▶ _EXERCISE BRIEF_
Write the next few paragraphs of the news story about the UN atomic agency's Iran investigation, picking up after its last sentence.

▶ _TEXT PASSAGE_
AFP: The UN atomic agency’s investigation of Iran’s nuclear program is still being hampered by unanswered questions about sensitive work hidden by Tehran for almost two decades, IAEA chief Mohamed ElBaradei said in comments obtained by AFP Tuesday. by Michael Adler
VIENNA, Nov 28, 2006 (AFP) – The UN atomic agency’s investigation of Iran’s nuclear program is still being hampered by unanswered questions about sensitive work hidden by Tehran for almost two decades, IAEA chief Mohamed ElBaradei said in comments obtained by AFP Tuesday.
“When we ask questions in Iran, we ask them because we want to reconstruct the ‘history’. What did Iran procure? Who was involved? What was a certain experiment for? When and where did it take place?,” ElBaradei said.
The comments were made last week at the end of a closed-door session of the International Atomic Energy Agency’s 35-nation board of governors, in which they shelved indefinitely appeals for technical aid for an Iranian nuclear reactor.
Tehran insists the reactor is for peaceful purposes only, but the United States argues it could produce plutonium for nuclear weapons.
ElBaradi said the aid was being turned down due to a lack of confidence in Iran’s nuclear program, at a time when the UN Security Council is considering imposing sanctions on Tehran for defying its call to suspend uranium enrichment.
Diplomats described ElBaradei’s impromptu speech to the board meeting on Thursday as indicative of his frustration that, after more than three years of investigation, the IAEA is still unable to conclude the true nature of the Iranian program.
The IAEA does know “that Iran has knowledge over the entire spectrum of the fuel cycle,” ElBaradei said.
While this is legitimate under the nuclear Non-Proliferation Treaty, “it is something that should have been declared to us years back.”
Nuclear reactor fuel, such as enriched uranium, can also provide material for atom bombs.
The IAEA investigation began in February 2003 after it was revealed that Iran had been hiding nuclear work for almost two decades.
“ElBaradei has staked all his reputation and career on working with the Iranians,” a Western diplomat said of the IAEA chief’s insistence on peaceful diplomacy to defuse the nuclear crisis.
ElBaradei’s comments showed that he saw Iran’s lack of cooperation with IAEA inspectors “as a direct challenge to everything he has been trying to do,” the diplomat added.

▶ _DATASET EXCERPT_
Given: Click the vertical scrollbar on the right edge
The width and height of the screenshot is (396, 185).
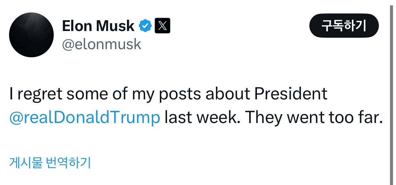Looking at the screenshot, I should tap(391, 94).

▶ _RESULT BELOW_
While the IAEA has managed to verify that all declared nuclear material and facilities in Iran are under safeguards, ElBaradei said it lacked reassurance “that there is nothing in Iran that has not been declared to us.”
A unique element in Iran’s case was that the IAEA investigation was unable to start its work on a clean slate, he said.
“We started from a situation where we came to realize that there had been activities for 20 years which we did not know about.”
“Obviously that creates a different situation and means that Iran must take the initiative to explain what happened,” ElBaradei said.
He said he was “basically telling Tehran, ‘if you want to fully restore the confidence of the international community you need to go out of your way to clarify the situation for us.”
“We still need an explanation of the program from its inception to the present day, how it was developed, what is the scope. That means meeting people, getting records, having evidence of what happened,” ElBaradei said.
He said progress so far was “not very satisfactory in terms of the efficiency and effectiveness of the (non-proliferation) system.”
Meanwhile, US ambassador to the IAEA Gregory Schulte told a university seminar in Vienna Monday that the US estimate is that Iran could have a nuclear bomb as early as the beginning of the next decade.
Since 2010 is only four years away “that gives us time for diplomacy but it doesn’t give us time for complacency,” Schulte said.
He said Iran was working hard to master the technology of uranium enrichment but were not able to carry out this process “on a sustained and reliable basis.”